Cuatro veteranos de Malvinas, hijos del
partido de Escobar, decidieron saldar esas cuentas y volvieron
al sur más profundo de su historia. No por nostalgia,
sino por necesidad. Volver a Malvinas fue, para ellos,
abrir la herida, mirarla de frente y decir: "estoy
acá, otra vez".
José Raúl Ibañez
fue uno de ellos. Suboficial mayor de Prefectura, protagonista
de una de las hazañas más humanas y menos
conocidas de aquella guerra. En 1982, en medio del ataque
al guardacostas Río Iguazú, tomó
la ametralladora de un compañero herido de muerte
y derribó un avión Harrier británico.
Lo hizo con más coraje que recursos, con más
fuego interior que precisión militar. Luego rescató
el cuerpo de su amigo, ayudó a encallar el buque
y defendió los restos de su tripulación.
No pidió nada. Solo cumplió.
Ahora, 43 años después, volvió a
ese mismo suelo donde la muerte rondaba como el viento.
Y frente a la tumba de aquel camarada caído, volvió
a cumplir. Esta vez, con un homenaje.
"Lo más grande fue que pudimos bajar el cuerpo
de nuestro compañero y darle sepultura", resaltó
sobre aquella hazaña por la cual fue condecorado.
En esta oportunidad, pudo visitar el cementerio y rendirle
homenaje: "Nos trajo paz. Al principio dudaba del
viaje, pero me convencieron y no fue en vano. Me estoy
poniendo grande y cada vez se hace más difícil".
Una confesión simple, pero que resume el cansancio
físico y emocional de quien no solo carga años,
sino memorias que pesan más.
"Creo que cerré un capítulo
de la historia, volví con otra fuerza y con una
perspectiva diferente", dijo Claudio Sánchez,
que con apenas 18 años le había tocado ser
parte del apoyo logístico del Ejército.
En esta visita recorrió los montes William, Tumbledown,
Dos Hermanas y Longdon. "Me sentí como de
18 años otra vez. Volví a tener los pies
mojados, las medias mojadas, el viento frío en
la cara", relató conmovido.
Marcelino De León, quien estuvo
a bordo del ARA General Belgrano -hundido el 2 de mayo
de 1982-, fue el único del grupo que no combatió
en las islas.
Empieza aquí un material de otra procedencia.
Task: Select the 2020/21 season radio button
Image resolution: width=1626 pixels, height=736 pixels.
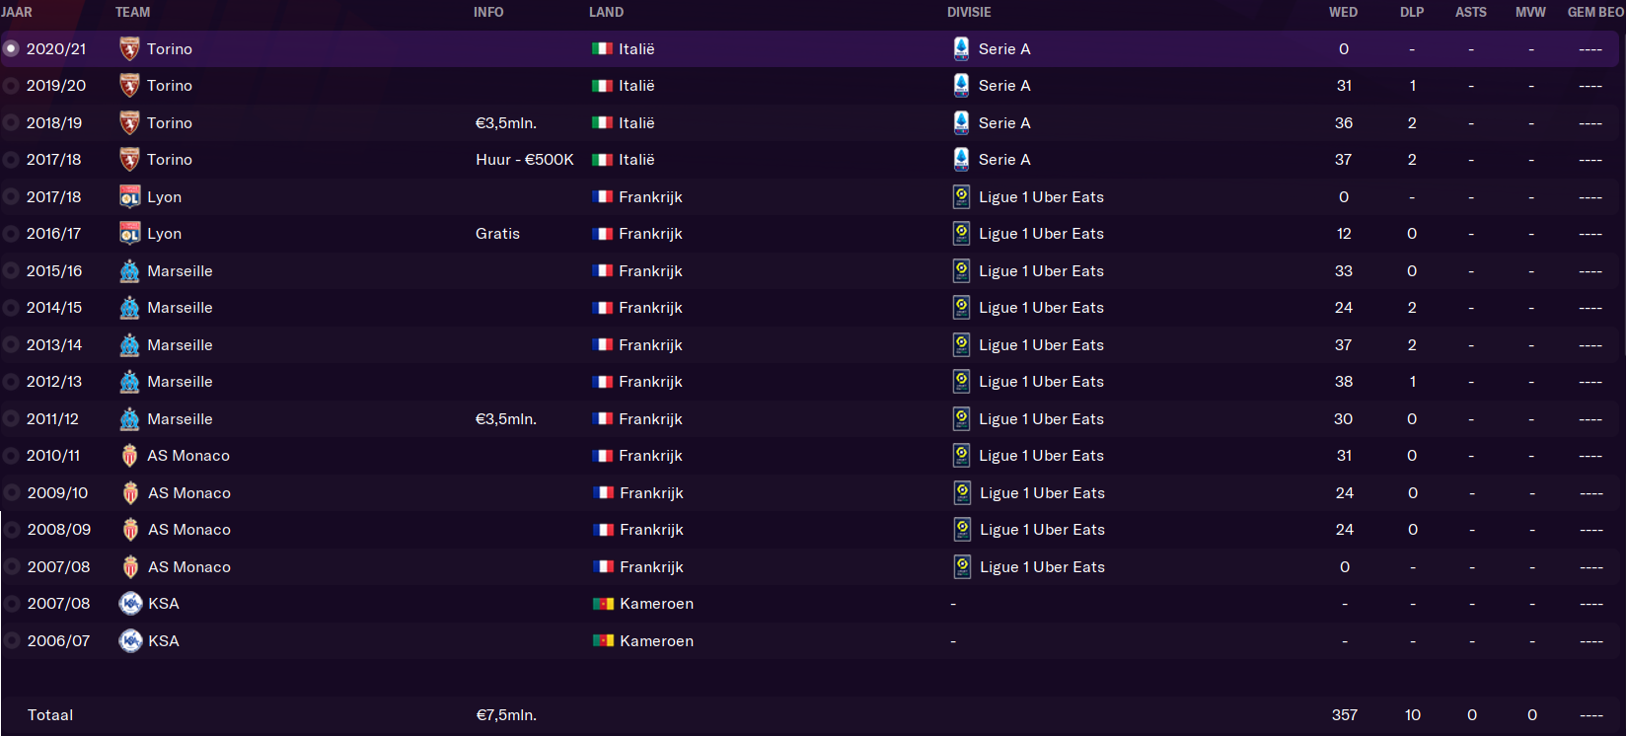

Sin embargo, su vivencia fue profundamente
transformadora. "Es ver la historia realmente contada
por ellos, no en un salón o en una plaza",
dijo. Al llegar a la cumbre de uno de los montes, extenuado
pero conmovido, gritó "¡Viva la Patria!",
como muchos de sus compañeros. "Vi cosas hermosas
del ser humano que se expresaban como podían: algunos
lloraban, otros cantaban el himno. Y eso te conmueve."
"Se completó un libro, un
capítulo. Eso me hizo bien y estoy tranquilo",
dijo Ceballos, quien pudo recorrer el Monte Longdon donde
había combatido junto a sus compañeros del
Ejército Argentino. "Recorrimos como quince,
veinte kilómetros. Desde las 9 de la mañana
hasta las 7 de la tarde. Volvés para atrás
de golpe", contó emocionado, al recordar los
caminos que transitó como soldado. "Ver el
galpón donde armamos las mochilas, las ranchadas...
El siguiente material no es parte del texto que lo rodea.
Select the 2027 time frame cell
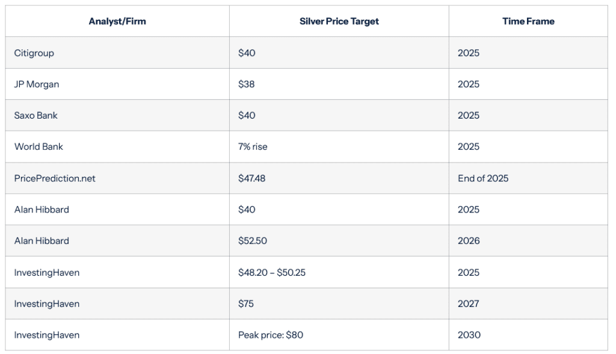This screenshot has height=354, width=616. pos(469,304)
Fue espectacular después de tantos años."
Alejandro Ceballos,
Claudio Sánchez, Marcelino De León y Raúl
Ibañez no regresaron como soldados, sino como hombres
que alguna vez fueron parte de una tragedia colectiva
y que hoy se animaron a volver a caminar entre recuerdos,
montes, tumbas y silencios.
Volver fue también cerrar un capítulo,
como dijeron ellos mismos. Caminar por donde alguna vez
corrieron, temblaron, sobrevivieron. Algunos lloraron,
otros gritaron, todos se conmovieron. Porque hay gestos
que no se ensayan, se sienten. Y hay héroes que
no levantan la voz, pero dejan huellas.
Malvinizar no es repetir discursos. Es
contar estas historias. Es mirar a los ojos a estos hombres
y agradecerles el acto más difícil: el de
regresar al dolor, sin escudos ni armas. Con el pecho
abierto y la memoria intacta.
Y así, con pasos
firmes y mochilas invisibles, los hombres que un día
fueron soldados volvieron a pisar las Islas. No para pelear.
Esta vez, para cerrar una herida y dejar una flor.
Porque hay heridas que no se cierran con medallas, sino
con pasos dados sobre la tierra que las abrió.